Reproduce all of the material below word for word, every line in its original order.

——————————

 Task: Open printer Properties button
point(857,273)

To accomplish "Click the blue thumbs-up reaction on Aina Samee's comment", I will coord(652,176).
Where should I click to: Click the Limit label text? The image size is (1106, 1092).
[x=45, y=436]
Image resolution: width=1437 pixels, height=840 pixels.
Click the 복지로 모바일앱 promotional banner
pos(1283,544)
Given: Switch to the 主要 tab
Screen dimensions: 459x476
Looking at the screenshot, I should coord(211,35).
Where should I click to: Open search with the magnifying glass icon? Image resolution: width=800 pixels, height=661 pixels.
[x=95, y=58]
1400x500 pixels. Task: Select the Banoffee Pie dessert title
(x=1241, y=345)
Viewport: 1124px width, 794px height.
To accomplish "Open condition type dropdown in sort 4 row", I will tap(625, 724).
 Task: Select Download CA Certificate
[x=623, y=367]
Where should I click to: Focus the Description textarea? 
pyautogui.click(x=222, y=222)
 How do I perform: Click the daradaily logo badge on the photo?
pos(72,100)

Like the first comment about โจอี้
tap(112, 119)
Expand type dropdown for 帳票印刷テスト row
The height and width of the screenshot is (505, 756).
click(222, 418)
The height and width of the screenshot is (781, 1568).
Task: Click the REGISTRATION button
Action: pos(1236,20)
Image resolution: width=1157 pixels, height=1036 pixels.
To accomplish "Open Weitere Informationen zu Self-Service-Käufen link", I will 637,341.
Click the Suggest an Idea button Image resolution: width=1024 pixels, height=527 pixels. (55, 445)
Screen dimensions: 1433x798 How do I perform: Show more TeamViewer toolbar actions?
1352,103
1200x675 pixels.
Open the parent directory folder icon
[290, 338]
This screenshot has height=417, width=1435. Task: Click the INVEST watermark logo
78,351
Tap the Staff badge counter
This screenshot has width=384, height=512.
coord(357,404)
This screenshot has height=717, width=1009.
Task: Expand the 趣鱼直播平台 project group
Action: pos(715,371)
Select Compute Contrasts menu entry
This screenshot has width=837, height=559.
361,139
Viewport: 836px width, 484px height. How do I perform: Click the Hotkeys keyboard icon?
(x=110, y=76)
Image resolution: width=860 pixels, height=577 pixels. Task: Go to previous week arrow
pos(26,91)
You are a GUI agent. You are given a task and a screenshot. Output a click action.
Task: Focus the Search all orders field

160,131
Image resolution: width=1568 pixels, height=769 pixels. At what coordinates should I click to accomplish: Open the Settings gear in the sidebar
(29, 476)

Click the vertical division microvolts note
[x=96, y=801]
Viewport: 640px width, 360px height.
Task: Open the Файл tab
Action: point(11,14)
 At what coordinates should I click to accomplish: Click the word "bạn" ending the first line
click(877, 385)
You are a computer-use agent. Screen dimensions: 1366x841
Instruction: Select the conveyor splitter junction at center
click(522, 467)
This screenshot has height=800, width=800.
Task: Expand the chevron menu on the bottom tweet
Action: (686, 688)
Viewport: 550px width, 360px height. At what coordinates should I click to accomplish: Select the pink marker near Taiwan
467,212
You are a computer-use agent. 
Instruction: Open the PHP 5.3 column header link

——————————

* _TASK RESPONSE_
 Task: Open printer Properties button
point(857,273)

To accomplish "Click the blue thumbs-up reaction on Aina Samee's comment", I will coord(652,176).
Where should I click to: Click the Limit label text? The image size is (1106, 1092).
[x=45, y=436]
Image resolution: width=1437 pixels, height=840 pixels.
Click the 복지로 모바일앱 promotional banner
pos(1283,544)
Given: Switch to the 主要 tab
Screen dimensions: 459x476
Looking at the screenshot, I should coord(211,35).
Where should I click to: Open search with the magnifying glass icon? Image resolution: width=800 pixels, height=661 pixels.
[x=95, y=58]
1400x500 pixels. Task: Select the Banoffee Pie dessert title
(x=1241, y=345)
Viewport: 1124px width, 794px height.
To accomplish "Open condition type dropdown in sort 4 row", I will tap(625, 724).
 Task: Select Download CA Certificate
[x=623, y=367]
Where should I click to: Focus the Description textarea? 
pyautogui.click(x=222, y=222)
 How do I perform: Click the daradaily logo badge on the photo?
pos(72,100)

Like the first comment about โจอี้
tap(112, 119)
Expand type dropdown for 帳票印刷テスト row
The height and width of the screenshot is (505, 756).
click(222, 418)
The height and width of the screenshot is (781, 1568).
Task: Click the REGISTRATION button
Action: pos(1236,20)
Image resolution: width=1157 pixels, height=1036 pixels.
To accomplish "Open Weitere Informationen zu Self-Service-Käufen link", I will 637,341.
Click the Suggest an Idea button Image resolution: width=1024 pixels, height=527 pixels. (55, 445)
Screen dimensions: 1433x798 How do I perform: Show more TeamViewer toolbar actions?
1352,103
1200x675 pixels.
Open the parent directory folder icon
[290, 338]
This screenshot has height=417, width=1435. Task: Click the INVEST watermark logo
78,351
Tap the Staff badge counter
This screenshot has width=384, height=512.
coord(357,404)
This screenshot has height=717, width=1009.
Task: Expand the 趣鱼直播平台 project group
Action: pos(715,371)
Select Compute Contrasts menu entry
This screenshot has width=837, height=559.
361,139
Viewport: 836px width, 484px height. How do I perform: Click the Hotkeys keyboard icon?
(x=110, y=76)
Image resolution: width=860 pixels, height=577 pixels. Task: Go to previous week arrow
pos(26,91)
You are a GUI agent. You are given a task and a screenshot. Output a click action.
Task: Focus the Search all orders field

160,131
Image resolution: width=1568 pixels, height=769 pixels. At what coordinates should I click to accomplish: Open the Settings gear in the sidebar
(29, 476)

Click the vertical division microvolts note
[x=96, y=801]
Viewport: 640px width, 360px height.
Task: Open the Файл tab
Action: point(11,14)
 At what coordinates should I click to accomplish: Click the word "bạn" ending the first line
click(877, 385)
You are a computer-use agent. Screen dimensions: 1366x841
Instruction: Select the conveyor splitter junction at center
click(522, 467)
This screenshot has height=800, width=800.
Task: Expand the chevron menu on the bottom tweet
Action: (686, 688)
Viewport: 550px width, 360px height. At what coordinates should I click to accomplish: Select the pink marker near Taiwan
467,212
You are a computer-use agent. 
Instruction: Open the PHP 5.3 column header link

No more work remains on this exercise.